_THE PROBLEM_. Set down the data below in full, exactly as it reads, but without the pictures.
Top of DATA
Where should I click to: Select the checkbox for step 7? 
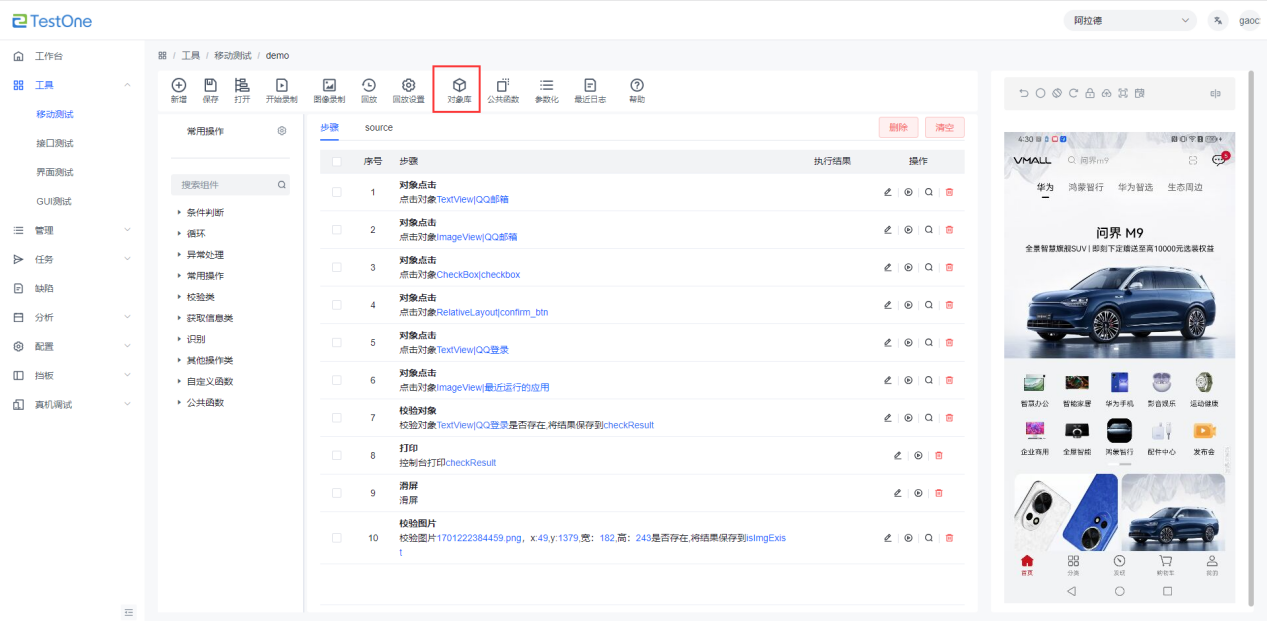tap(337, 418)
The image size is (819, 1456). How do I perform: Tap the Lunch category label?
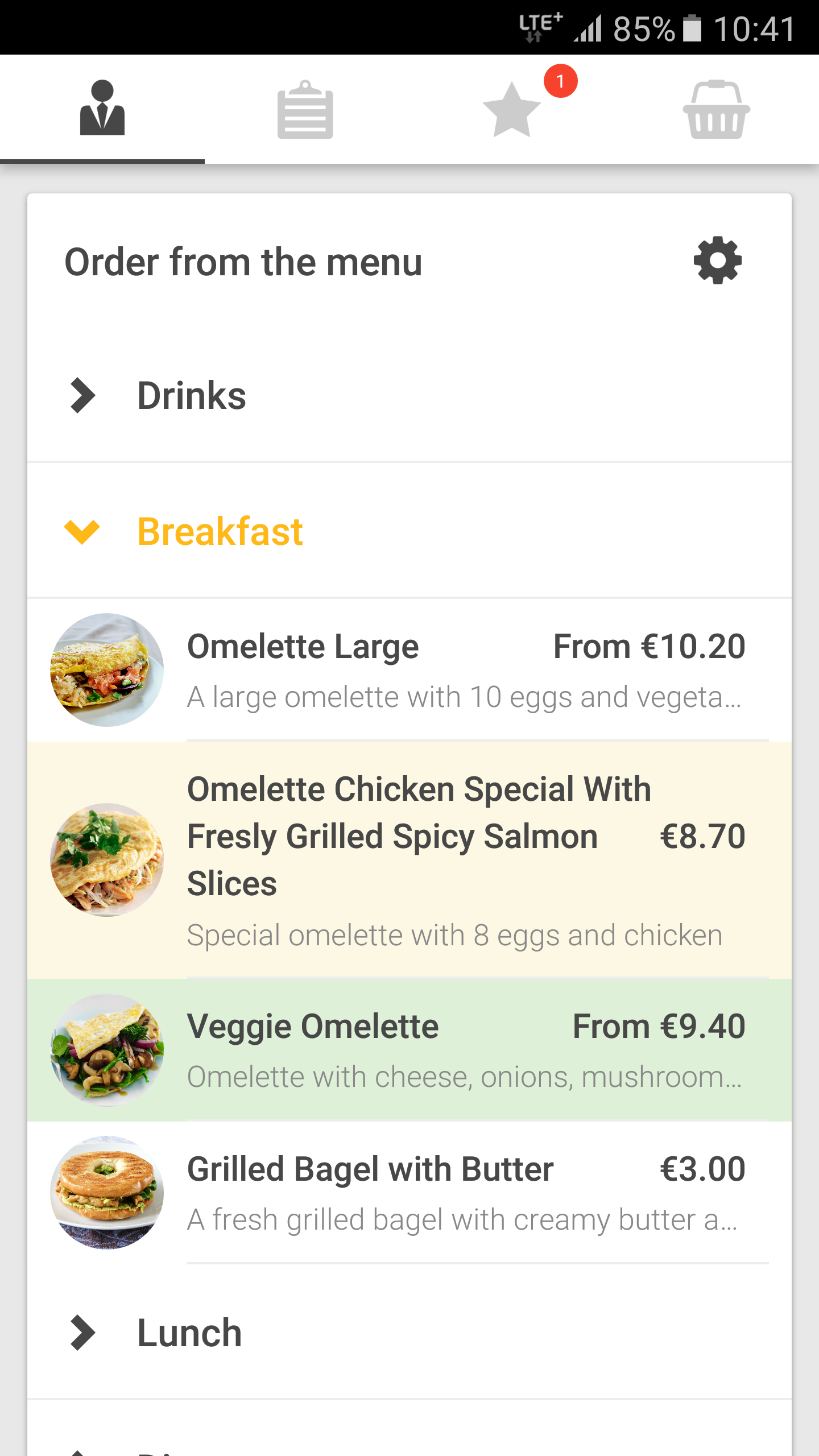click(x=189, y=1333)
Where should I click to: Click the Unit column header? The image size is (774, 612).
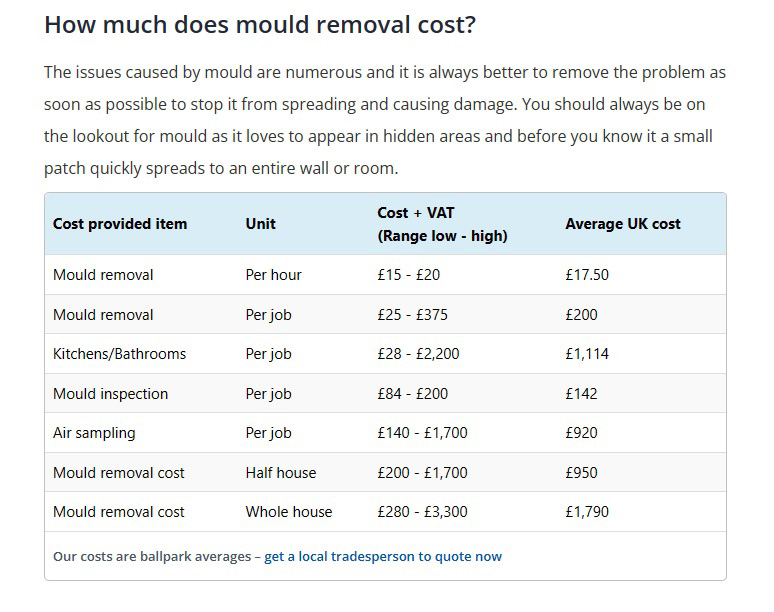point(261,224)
Bottom of DATA
_RESPONSE AREA_.
Where should I click to: Select the checkbox for step 7? 
tap(337, 418)
The image size is (819, 1456). How do I perform: Tap the Lunch category label?
click(x=189, y=1333)
Where should I click to: Click the Unit column header? The image size is (774, 612).
point(261,224)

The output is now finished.